**The problem**
When a line in the data below includes "Task", count it; then give only the total.

*** Opening Data extracts ***

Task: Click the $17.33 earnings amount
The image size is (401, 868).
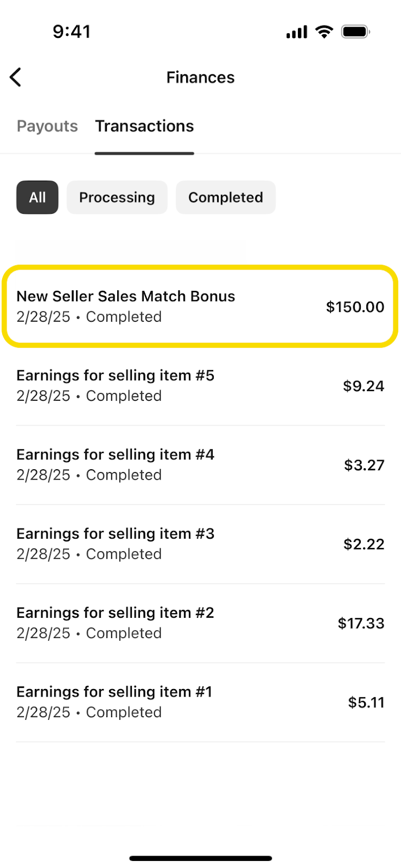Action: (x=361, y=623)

*** Closing Data extracts ***
*** Opening Data extracts ***

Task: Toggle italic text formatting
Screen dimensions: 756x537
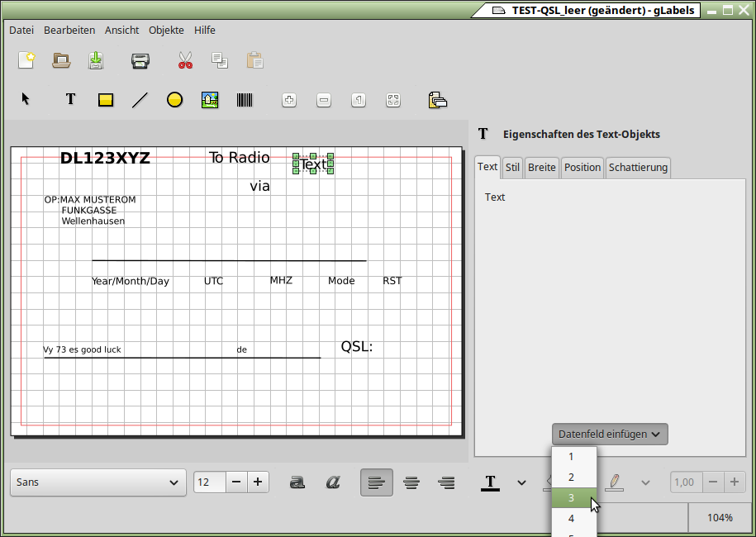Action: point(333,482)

*** Closing Data extracts ***

**Answer box**
2